Pixel coordinate grounding data:
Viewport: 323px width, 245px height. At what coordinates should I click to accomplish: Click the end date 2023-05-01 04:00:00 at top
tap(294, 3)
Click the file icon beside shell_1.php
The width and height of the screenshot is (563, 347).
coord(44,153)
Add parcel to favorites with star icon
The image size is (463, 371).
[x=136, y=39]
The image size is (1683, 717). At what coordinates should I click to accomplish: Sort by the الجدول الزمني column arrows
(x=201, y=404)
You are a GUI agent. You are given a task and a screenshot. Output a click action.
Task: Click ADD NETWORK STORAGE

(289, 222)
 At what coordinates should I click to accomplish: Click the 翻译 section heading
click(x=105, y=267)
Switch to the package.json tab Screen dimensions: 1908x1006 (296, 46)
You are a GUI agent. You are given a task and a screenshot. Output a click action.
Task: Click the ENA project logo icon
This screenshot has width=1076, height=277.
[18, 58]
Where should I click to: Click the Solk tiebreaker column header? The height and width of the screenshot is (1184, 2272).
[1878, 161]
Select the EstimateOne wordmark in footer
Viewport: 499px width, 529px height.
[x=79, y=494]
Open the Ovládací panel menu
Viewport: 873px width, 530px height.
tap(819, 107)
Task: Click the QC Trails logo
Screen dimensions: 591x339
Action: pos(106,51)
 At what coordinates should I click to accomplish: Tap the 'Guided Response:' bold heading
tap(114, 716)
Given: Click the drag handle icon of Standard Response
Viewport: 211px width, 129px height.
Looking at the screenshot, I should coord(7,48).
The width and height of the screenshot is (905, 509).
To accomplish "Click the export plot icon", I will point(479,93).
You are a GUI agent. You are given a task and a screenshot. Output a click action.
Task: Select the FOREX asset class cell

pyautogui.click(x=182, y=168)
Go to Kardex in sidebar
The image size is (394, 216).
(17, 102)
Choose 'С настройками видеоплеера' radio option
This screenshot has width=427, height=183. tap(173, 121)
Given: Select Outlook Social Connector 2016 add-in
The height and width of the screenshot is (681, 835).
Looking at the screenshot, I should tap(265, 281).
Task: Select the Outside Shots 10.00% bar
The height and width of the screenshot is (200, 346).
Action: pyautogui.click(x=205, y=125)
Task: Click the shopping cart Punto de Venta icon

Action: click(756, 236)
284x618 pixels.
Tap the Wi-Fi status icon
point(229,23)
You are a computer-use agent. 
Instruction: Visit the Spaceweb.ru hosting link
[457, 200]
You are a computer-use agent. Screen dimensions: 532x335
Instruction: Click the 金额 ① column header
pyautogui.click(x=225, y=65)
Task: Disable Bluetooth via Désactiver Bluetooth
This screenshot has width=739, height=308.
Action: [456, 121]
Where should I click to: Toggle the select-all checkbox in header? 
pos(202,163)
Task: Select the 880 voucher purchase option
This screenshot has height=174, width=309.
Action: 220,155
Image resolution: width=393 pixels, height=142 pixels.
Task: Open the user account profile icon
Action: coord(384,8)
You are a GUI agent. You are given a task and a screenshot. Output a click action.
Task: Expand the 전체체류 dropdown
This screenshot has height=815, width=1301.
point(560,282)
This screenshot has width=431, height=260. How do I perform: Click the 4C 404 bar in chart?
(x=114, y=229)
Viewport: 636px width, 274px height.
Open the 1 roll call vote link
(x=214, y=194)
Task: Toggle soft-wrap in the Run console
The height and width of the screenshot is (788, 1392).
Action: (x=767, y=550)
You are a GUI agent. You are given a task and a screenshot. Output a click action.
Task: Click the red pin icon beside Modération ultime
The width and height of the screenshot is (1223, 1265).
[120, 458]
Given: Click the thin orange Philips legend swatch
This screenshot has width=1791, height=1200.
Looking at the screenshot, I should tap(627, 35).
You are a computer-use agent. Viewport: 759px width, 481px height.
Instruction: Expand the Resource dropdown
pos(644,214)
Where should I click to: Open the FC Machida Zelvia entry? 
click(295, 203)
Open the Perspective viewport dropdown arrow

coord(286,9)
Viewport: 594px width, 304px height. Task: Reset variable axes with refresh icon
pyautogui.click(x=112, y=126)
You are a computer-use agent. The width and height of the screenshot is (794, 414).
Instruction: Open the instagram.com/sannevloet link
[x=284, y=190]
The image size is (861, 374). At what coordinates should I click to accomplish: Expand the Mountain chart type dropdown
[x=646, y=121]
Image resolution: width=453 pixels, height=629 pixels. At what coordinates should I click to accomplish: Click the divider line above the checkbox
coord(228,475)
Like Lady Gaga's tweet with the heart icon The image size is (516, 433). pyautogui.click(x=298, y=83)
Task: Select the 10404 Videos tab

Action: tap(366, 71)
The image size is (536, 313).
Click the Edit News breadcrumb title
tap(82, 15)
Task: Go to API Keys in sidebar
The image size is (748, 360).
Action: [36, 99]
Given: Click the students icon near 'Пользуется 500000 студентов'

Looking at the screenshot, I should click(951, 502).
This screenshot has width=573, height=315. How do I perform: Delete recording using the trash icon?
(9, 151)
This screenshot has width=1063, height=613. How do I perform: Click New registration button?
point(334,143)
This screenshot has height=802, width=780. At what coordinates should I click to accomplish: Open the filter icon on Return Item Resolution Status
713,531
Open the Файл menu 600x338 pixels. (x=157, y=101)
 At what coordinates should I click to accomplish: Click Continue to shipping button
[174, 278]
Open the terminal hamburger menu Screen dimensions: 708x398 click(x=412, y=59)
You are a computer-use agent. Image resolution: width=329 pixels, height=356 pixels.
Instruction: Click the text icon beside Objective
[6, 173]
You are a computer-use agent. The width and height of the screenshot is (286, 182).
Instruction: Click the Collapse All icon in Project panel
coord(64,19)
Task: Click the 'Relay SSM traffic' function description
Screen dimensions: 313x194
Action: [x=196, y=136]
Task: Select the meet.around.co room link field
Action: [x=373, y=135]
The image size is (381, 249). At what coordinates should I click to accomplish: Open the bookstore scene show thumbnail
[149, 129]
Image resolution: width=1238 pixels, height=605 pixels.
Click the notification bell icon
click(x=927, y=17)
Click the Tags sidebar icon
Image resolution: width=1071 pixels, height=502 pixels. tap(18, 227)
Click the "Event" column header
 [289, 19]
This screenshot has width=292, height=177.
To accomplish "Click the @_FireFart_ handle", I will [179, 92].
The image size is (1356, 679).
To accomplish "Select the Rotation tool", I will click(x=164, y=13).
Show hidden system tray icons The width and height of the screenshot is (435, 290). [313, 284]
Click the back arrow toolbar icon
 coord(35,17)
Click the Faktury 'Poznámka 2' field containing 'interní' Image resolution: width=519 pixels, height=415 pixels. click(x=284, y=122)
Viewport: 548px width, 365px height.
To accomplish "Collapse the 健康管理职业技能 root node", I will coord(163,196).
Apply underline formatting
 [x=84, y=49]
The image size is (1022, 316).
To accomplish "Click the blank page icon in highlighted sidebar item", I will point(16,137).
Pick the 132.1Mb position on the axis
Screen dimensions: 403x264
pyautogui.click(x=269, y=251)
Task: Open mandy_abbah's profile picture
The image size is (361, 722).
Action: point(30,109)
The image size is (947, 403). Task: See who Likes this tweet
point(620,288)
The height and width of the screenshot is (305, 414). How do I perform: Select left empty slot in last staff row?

Problem to work on:
Could you count the lines in the entries that hold the word "logo"? Only the number is wanted.

Your response:
2